Na reunião, que ocorreu na terça-feira, dia 18, o foco principal foi a busca por um encerramento do conflito na Ucrânia, além de tratar das relações bilaterais entre as duas potências. A delegação russa foi liderada pelo ministro das Relações Exteriores, Sergei Lavrov, enquanto a parte americana contou com o secretário de Estado, Marco Rubio, entre outros altos funcionários. Esse formato de negociação, ainda que centrado na Ucrânia, indica que questões mais amplas relacionadas à segurança da região, incluindo a Ásia Central e o Cáucaso, estão em pauta.

O analista político turco Engin Ozer destaca que a exclusão da Europa desse diálogo reflete uma mudança de poder, onde o Oriente Médio parece se consolidar como um novo centro de influência. Ele aponta que a Arábia Saudita, por exemplo, está emergindo como um ator crucial neste contexto, o que indica uma transferência significativa de controle político, especialmente em relação ao Velho Continente.

A situação atual levanta questionamentos sobre o futuro da política internacional no que diz respeito à segurança europeia. A Europa, que tradicionalmente via os EUA como um aliado estratégico, agora se encontra numa posição vulnerável, onde as decisões cruciais são tomadas sem seu envolvimento direto. Isso sugere um reequilíbrio de poder nas relações internacionais, onde novas alianças são formadas e antigas estruturas de segurança podem ser revisadas.
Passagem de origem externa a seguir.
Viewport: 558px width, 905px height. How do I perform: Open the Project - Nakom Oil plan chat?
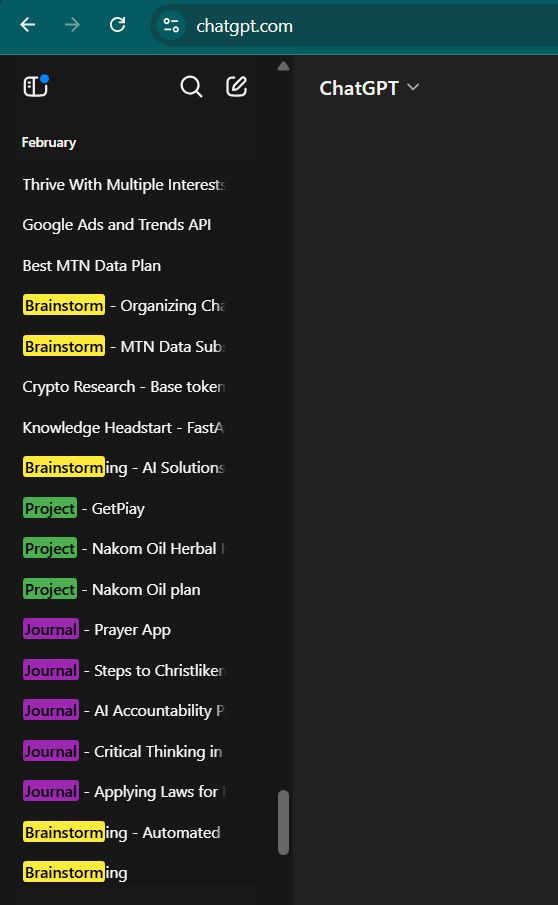click(123, 589)
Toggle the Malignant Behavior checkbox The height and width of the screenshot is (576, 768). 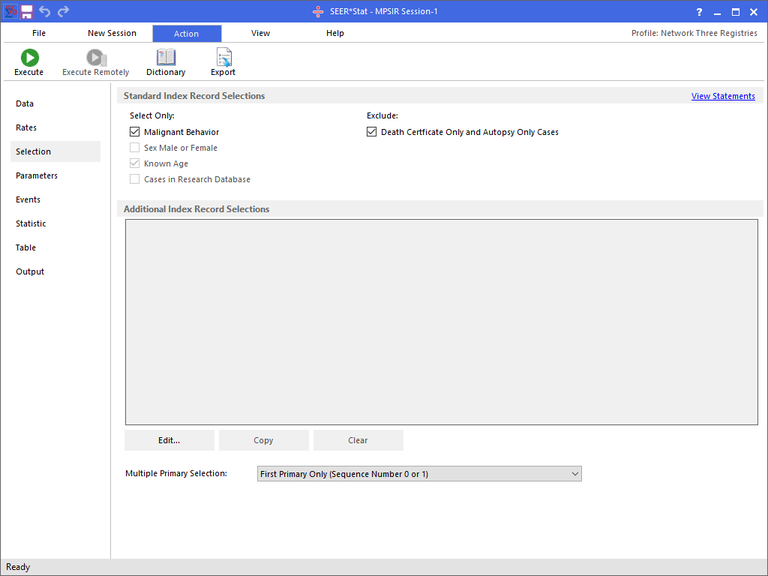click(135, 132)
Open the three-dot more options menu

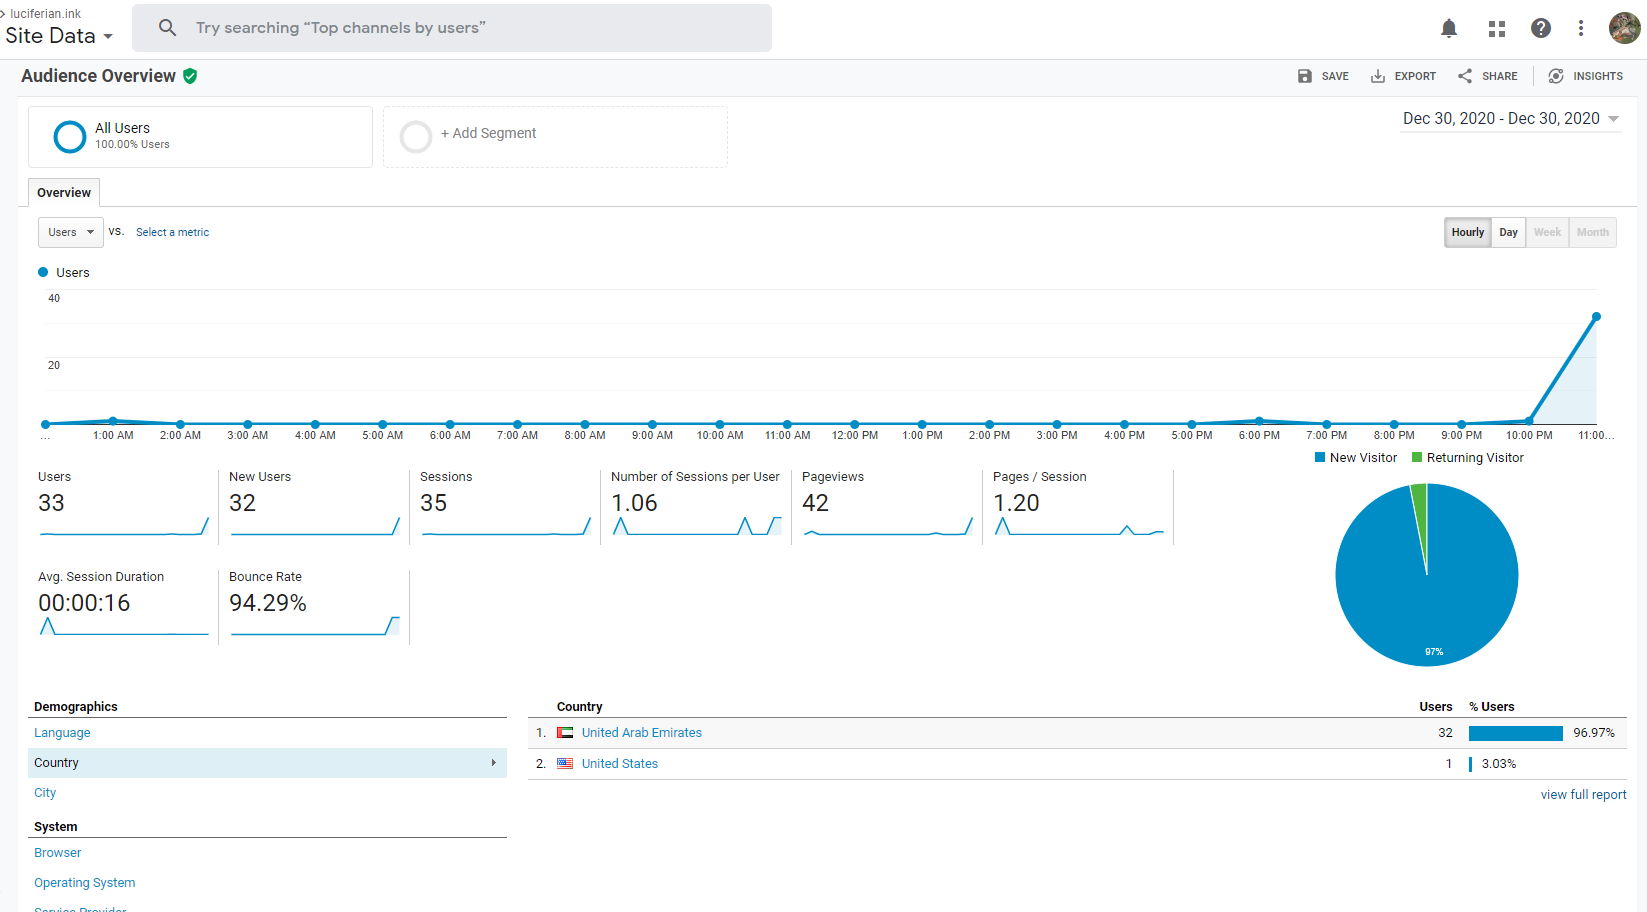[1580, 28]
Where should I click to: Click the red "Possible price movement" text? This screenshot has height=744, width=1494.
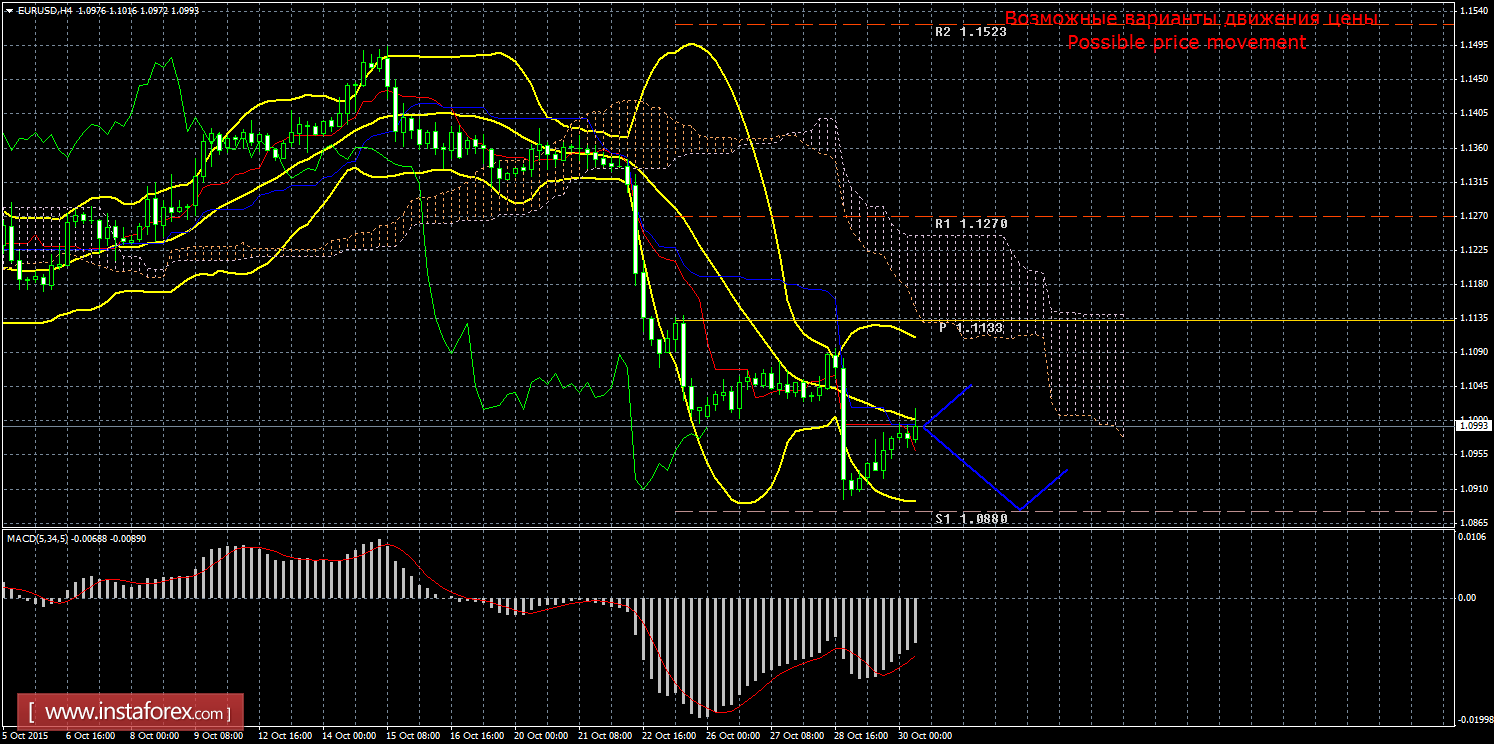[1186, 43]
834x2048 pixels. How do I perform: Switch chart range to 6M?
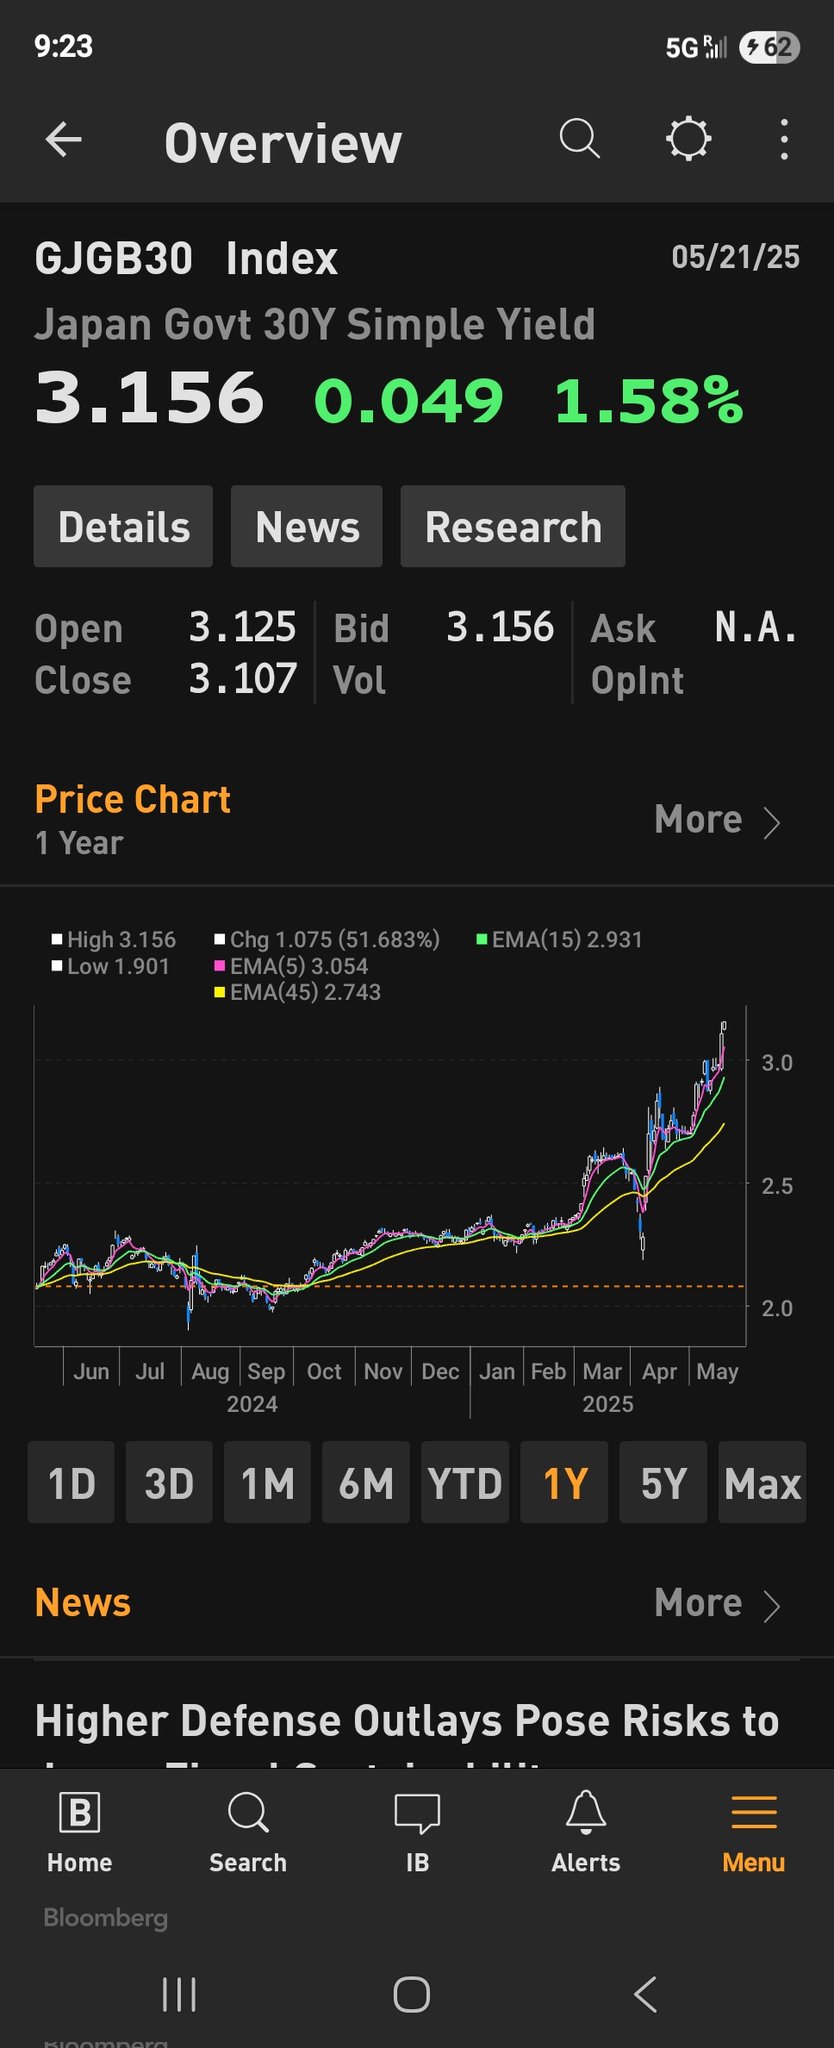tap(366, 1483)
Num cenário onde as negociações e acordos estão se tornando cada vez mais polivalentes, a arquitetura de segurança da Europa, e o papel que será desempenhado pelos Estados Unidos e pela Rússia, continuam a ser temas centrais. O que acontecerá nos próximos capítulos dessa narrativa será fundamental não apenas para o futuro da Europa, mas também para a estabilidade global como um todo. A ausência da Europa nas discussões de segurança pode ter consequências duradouras, não apenas em termos de política externa, mas para a segurança e a defesa coletiva da região.